> What you should do: What lines of the listing include the string "computer"? Show them all.

> Exercise material:
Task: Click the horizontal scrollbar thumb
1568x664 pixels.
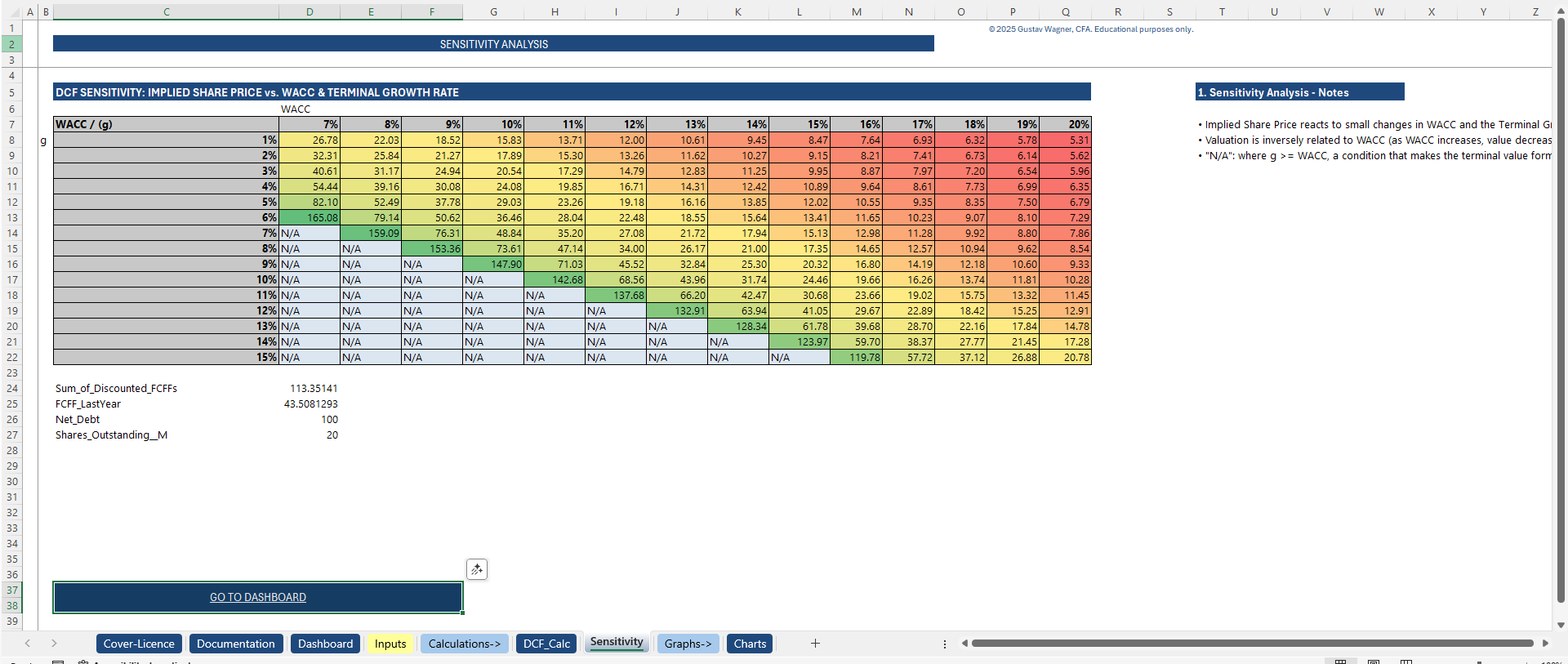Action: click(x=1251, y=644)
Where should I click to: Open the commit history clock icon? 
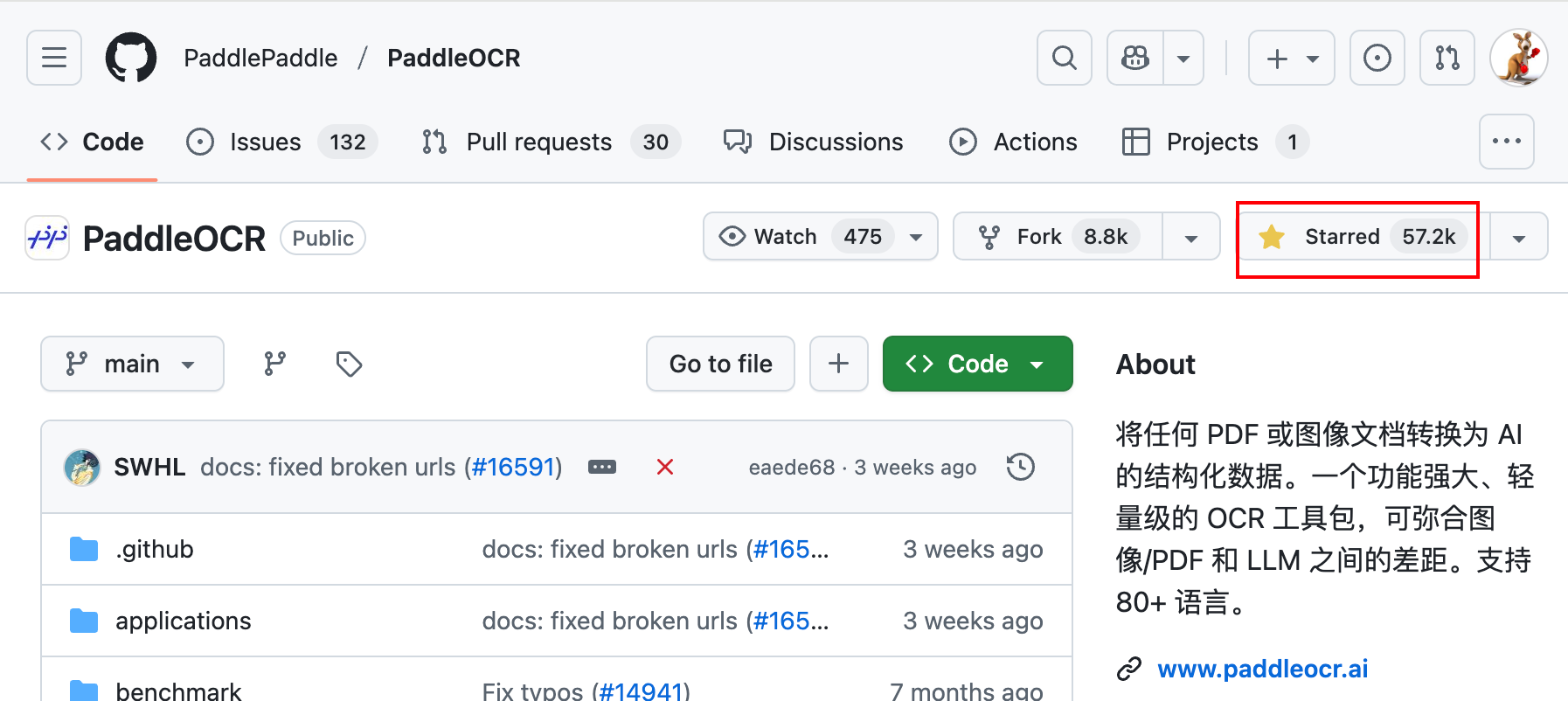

...

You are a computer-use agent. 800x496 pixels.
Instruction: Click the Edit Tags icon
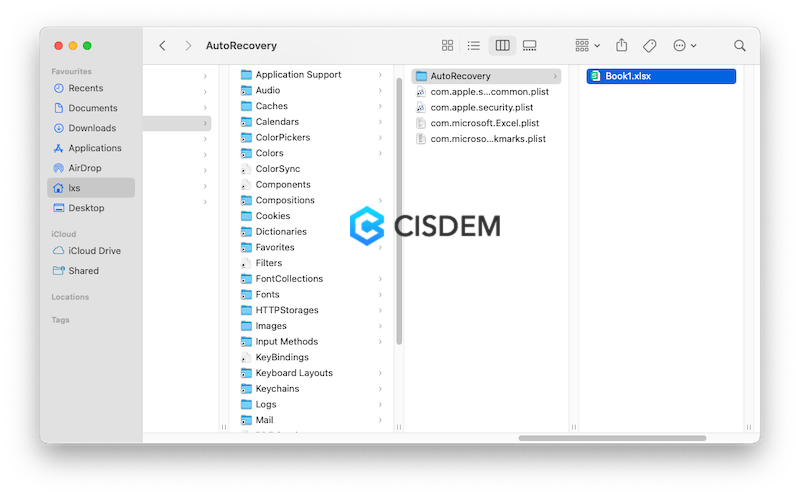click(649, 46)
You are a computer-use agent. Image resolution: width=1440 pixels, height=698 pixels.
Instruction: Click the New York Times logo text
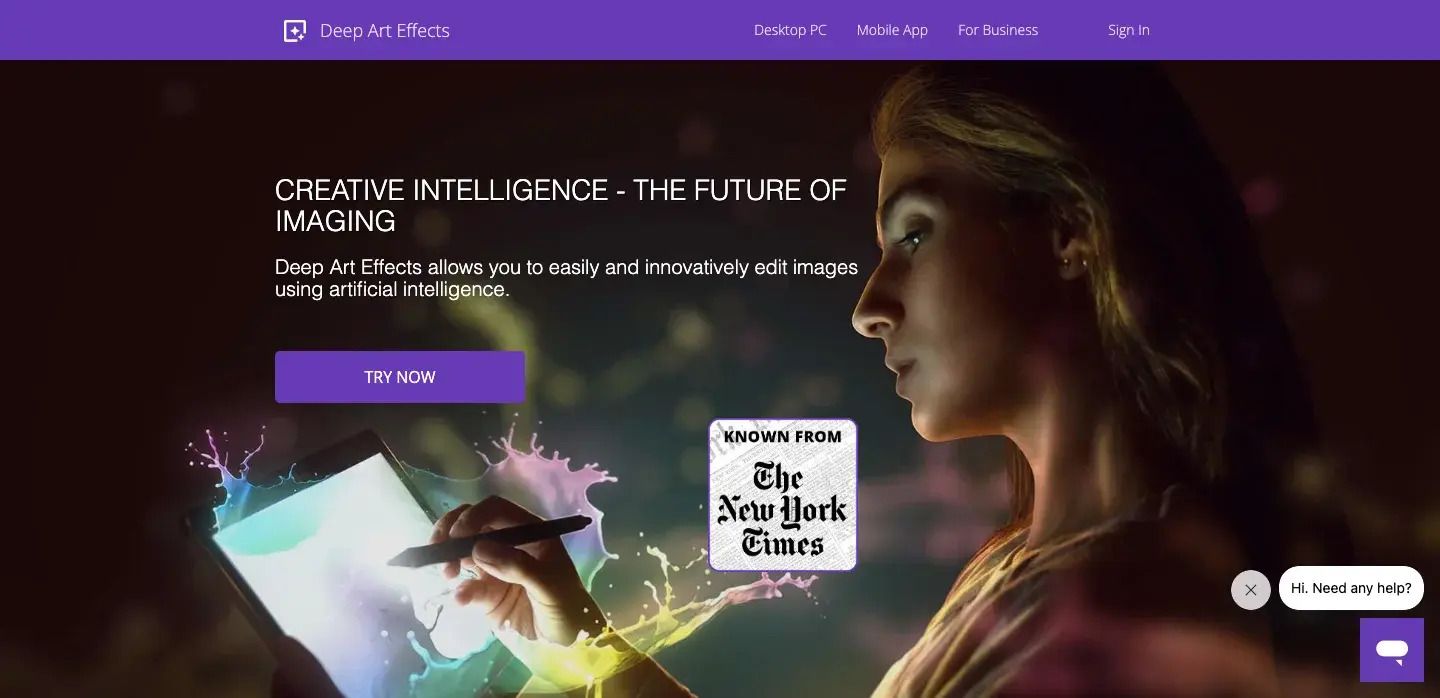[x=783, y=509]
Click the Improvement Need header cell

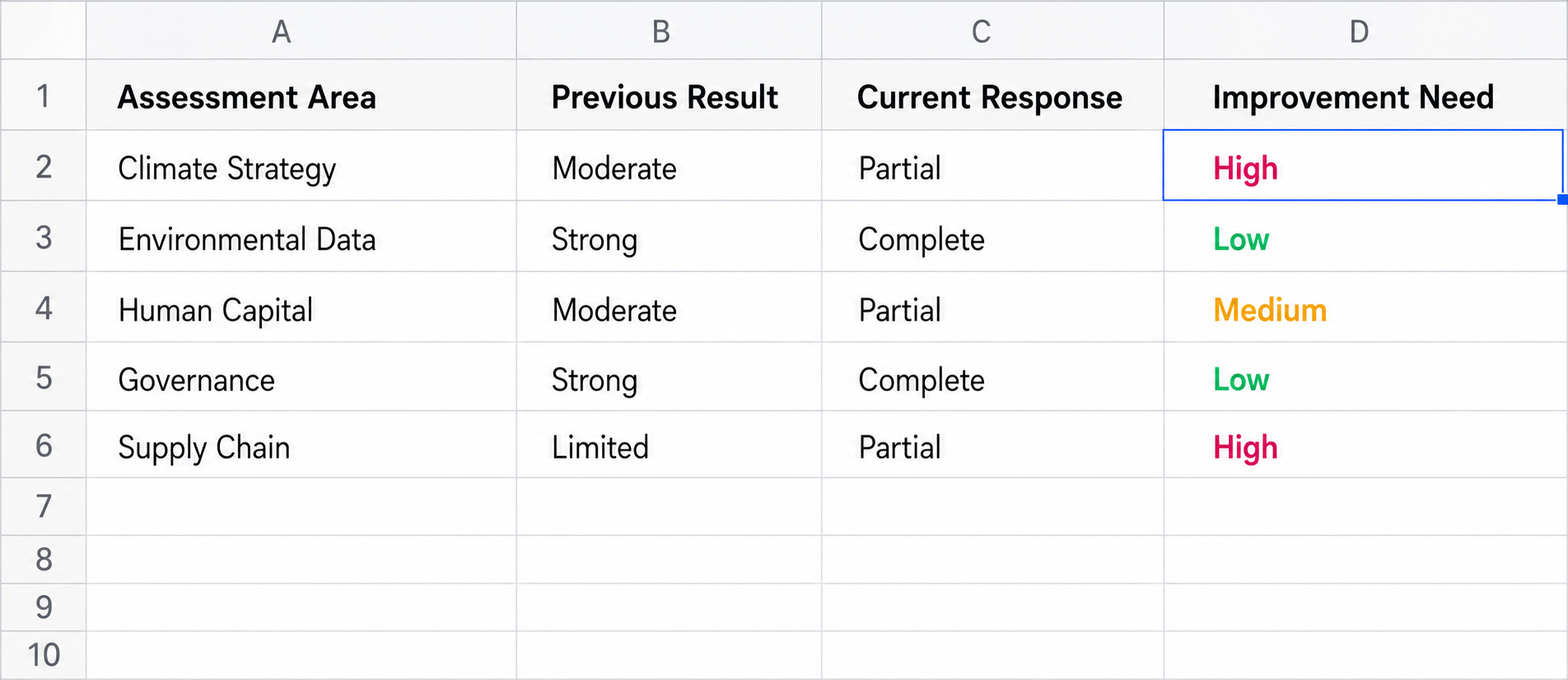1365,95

> Answer section:
You are a computer-use agent. 800x496 pixels.
You are a computer-use agent. Image resolution: width=1440 pixels, height=698 pixels.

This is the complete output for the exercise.